(begin)
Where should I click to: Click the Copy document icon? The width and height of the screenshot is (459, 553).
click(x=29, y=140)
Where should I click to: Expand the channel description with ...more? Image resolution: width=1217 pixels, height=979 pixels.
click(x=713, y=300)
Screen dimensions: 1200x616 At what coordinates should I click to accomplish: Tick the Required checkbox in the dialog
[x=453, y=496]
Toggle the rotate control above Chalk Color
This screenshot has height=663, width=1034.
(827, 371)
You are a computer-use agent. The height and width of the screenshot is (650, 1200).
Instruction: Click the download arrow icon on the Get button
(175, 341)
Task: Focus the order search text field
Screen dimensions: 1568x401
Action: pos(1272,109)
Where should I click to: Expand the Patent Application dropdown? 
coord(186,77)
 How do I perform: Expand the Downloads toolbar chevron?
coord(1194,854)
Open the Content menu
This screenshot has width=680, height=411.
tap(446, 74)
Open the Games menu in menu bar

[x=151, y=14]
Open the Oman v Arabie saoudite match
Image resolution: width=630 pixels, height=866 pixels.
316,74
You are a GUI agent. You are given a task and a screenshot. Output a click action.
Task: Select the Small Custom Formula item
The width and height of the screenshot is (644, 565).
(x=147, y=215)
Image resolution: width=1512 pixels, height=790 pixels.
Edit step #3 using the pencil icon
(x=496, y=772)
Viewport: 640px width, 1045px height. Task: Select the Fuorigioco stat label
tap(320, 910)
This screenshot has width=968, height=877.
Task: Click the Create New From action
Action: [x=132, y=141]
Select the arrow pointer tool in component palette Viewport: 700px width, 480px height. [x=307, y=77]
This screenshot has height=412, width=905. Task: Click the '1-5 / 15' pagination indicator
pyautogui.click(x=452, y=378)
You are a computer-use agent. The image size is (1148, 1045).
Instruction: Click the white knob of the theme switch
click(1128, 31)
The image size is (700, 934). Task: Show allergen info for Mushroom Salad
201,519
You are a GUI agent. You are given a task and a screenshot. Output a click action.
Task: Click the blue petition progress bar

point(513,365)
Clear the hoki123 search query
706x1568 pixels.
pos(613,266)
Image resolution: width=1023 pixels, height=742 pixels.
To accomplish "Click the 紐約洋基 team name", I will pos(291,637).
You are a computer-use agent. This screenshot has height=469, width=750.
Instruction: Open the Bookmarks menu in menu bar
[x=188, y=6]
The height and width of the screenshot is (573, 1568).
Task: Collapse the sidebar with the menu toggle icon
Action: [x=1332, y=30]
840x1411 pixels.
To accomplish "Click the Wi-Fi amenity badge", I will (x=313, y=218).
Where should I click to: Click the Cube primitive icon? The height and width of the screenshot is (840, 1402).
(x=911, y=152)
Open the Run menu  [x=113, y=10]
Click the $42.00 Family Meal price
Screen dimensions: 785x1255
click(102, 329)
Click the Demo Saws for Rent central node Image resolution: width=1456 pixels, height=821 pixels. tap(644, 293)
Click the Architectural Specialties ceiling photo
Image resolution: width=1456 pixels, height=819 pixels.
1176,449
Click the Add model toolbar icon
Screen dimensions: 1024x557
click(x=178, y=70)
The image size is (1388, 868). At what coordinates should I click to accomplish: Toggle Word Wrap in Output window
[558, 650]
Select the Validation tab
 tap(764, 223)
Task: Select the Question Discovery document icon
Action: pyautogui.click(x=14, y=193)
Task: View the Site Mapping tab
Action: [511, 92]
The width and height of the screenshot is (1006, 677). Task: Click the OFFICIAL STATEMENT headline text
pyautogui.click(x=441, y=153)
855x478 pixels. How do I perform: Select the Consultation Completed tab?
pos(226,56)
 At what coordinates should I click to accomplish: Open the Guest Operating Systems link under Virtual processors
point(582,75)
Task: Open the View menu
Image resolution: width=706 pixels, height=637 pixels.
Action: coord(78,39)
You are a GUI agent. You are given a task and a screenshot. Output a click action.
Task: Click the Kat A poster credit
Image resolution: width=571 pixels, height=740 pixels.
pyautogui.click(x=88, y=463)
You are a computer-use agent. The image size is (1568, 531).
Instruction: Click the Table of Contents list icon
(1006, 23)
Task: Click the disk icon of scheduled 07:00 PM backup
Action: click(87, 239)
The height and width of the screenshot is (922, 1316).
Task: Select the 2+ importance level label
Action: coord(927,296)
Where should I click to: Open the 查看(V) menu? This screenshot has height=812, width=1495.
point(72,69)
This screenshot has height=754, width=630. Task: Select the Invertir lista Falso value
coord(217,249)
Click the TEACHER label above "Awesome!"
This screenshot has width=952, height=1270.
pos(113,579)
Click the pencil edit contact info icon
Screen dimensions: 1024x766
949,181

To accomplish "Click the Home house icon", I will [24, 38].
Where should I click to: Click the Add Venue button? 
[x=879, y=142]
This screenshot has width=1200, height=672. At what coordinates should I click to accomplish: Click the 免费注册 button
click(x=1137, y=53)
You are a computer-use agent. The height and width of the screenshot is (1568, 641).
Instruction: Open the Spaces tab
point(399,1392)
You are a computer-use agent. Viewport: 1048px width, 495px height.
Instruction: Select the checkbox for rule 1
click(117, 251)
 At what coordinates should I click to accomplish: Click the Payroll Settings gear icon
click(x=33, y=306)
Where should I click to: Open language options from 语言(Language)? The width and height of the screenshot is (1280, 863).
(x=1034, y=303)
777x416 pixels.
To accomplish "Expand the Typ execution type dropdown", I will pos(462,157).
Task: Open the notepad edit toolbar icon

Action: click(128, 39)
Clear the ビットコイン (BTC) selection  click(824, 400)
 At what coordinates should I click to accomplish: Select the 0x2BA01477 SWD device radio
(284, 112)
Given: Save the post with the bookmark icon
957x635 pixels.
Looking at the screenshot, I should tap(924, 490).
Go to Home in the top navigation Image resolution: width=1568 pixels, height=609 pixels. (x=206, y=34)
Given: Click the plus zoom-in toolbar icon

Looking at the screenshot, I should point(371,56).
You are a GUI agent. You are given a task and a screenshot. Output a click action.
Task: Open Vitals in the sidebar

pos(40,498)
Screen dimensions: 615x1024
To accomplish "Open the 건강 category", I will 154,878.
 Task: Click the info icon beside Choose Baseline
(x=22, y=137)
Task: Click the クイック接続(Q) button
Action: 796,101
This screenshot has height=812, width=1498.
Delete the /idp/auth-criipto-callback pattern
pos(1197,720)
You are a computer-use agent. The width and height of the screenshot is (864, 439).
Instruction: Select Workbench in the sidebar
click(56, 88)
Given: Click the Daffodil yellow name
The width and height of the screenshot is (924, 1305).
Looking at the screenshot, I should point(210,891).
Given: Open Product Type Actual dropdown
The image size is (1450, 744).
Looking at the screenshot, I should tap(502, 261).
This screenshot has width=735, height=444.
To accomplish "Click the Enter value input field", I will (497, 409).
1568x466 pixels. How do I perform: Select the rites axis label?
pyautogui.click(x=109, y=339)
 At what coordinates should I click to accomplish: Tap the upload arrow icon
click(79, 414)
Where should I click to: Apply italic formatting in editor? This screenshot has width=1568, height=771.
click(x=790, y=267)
(end)
INSTRUCTION. Copy out everything in the records above from the first line down to the line containing "pyautogui.click(x=452, y=378)", including that line.

WRITTEN ANSWER.
Where should I click to: Click the Copy document icon? The width and height of the screenshot is (459, 553).
click(x=29, y=140)
Where should I click to: Expand the channel description with ...more? Image resolution: width=1217 pixels, height=979 pixels.
click(x=713, y=300)
Screen dimensions: 1200x616 At what coordinates should I click to accomplish: Tick the Required checkbox in the dialog
[x=453, y=496]
Toggle the rotate control above Chalk Color
This screenshot has height=663, width=1034.
(827, 371)
You are a computer-use agent. The height and width of the screenshot is (650, 1200).
Instruction: Click the download arrow icon on the Get button
(175, 341)
Task: Focus the order search text field
Screen dimensions: 1568x401
Action: pos(1272,109)
Where should I click to: Expand the Patent Application dropdown? 
coord(186,77)
 How do I perform: Expand the Downloads toolbar chevron?
coord(1194,854)
Open the Content menu
This screenshot has width=680, height=411.
tap(446, 74)
Open the Games menu in menu bar

[x=151, y=14]
Open the Oman v Arabie saoudite match
Image resolution: width=630 pixels, height=866 pixels.
316,74
You are a GUI agent. You are given a task and a screenshot. Output a click action.
Task: Select the Small Custom Formula item
The width and height of the screenshot is (644, 565).
(x=147, y=215)
Image resolution: width=1512 pixels, height=790 pixels.
Edit step #3 using the pencil icon
(x=496, y=772)
Viewport: 640px width, 1045px height. Task: Select the Fuorigioco stat label
tap(320, 910)
This screenshot has width=968, height=877.
Task: Click the Create New From action
Action: [x=132, y=141]
Select the arrow pointer tool in component palette Viewport: 700px width, 480px height. [x=307, y=77]
This screenshot has height=412, width=905. Task: Click the '1-5 / 15' pagination indicator
pyautogui.click(x=452, y=378)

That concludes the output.